We won't wait for equality
July 23, 2009 IF YOU had told me that exactly eight months ago today, November 3, as a result of a ballot initiative reversing equal marriage rights in the state of California, an explosion of LGBT activism would literally roll across this country, I would have said, "I fucking hope so."
Let's take stock of the moment, because sometimes when you're living through one, it's a little bit difficult to read what's happening around you. But in my opinion, I think that what we're going through right now is not merely another stage in the struggle, but the single greatest advance of LGBT civil rights since Stonewall.
People are well aware that 20 years ago, there was another explosion of activism, essentially around the beginnings of--or I should say seven years into--the AIDS crisis. But that movement--which was militant, in your face, massive and all the rest of it--was largely middle class and white in its composition.
Its orientation was very much sunk into the Democratic Party, and it had fiercely held ideas of separatism toward people who weren't gay or lesbian--and, frankly, a lot of funky ideas about bisexuals and transgender people, who weren't often included. In fact, the Lesbian Avengers didn't allow bisexual people onto the buses that were going to the March on Washington in 1993. Transgender people who were female to male were not allowed on the dyke marches early on.
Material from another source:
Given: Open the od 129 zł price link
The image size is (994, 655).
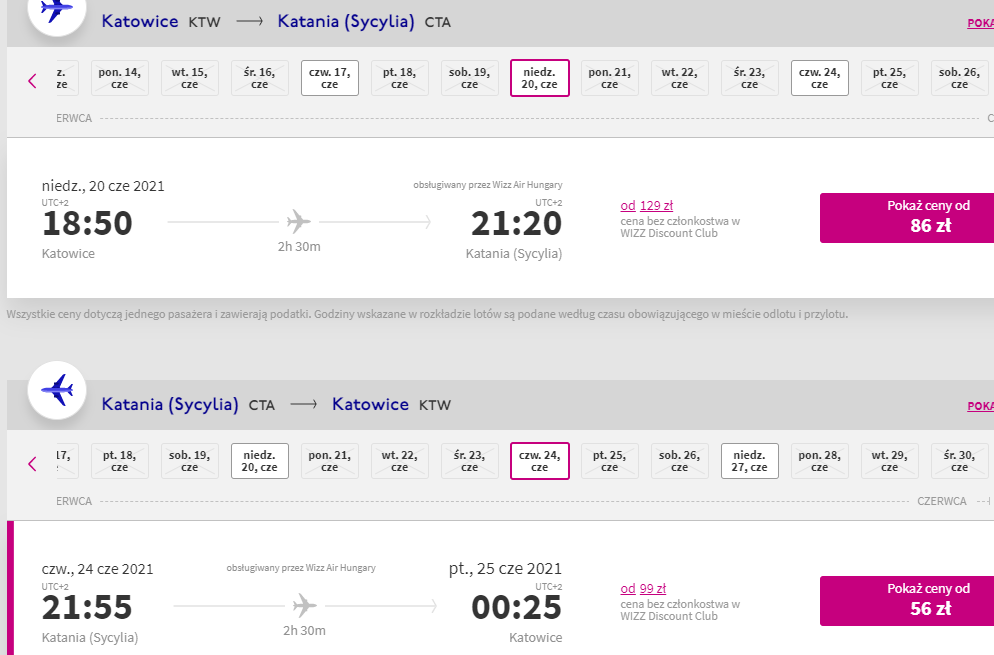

This movement was openly hostile to the organized left. I can remember the first dyke march I attended in New York, down 5th Avenue, in 1990 or '91, I believe. I was actually sucker-punched in the gut on 5th Avenue for selling Socialist Worker. And that was not some sort of aberration. It was one of the most hostile political environments--organizing amid people who we would think would be allies, other lesbians and gays fighting for health care and access to AIDS drugs.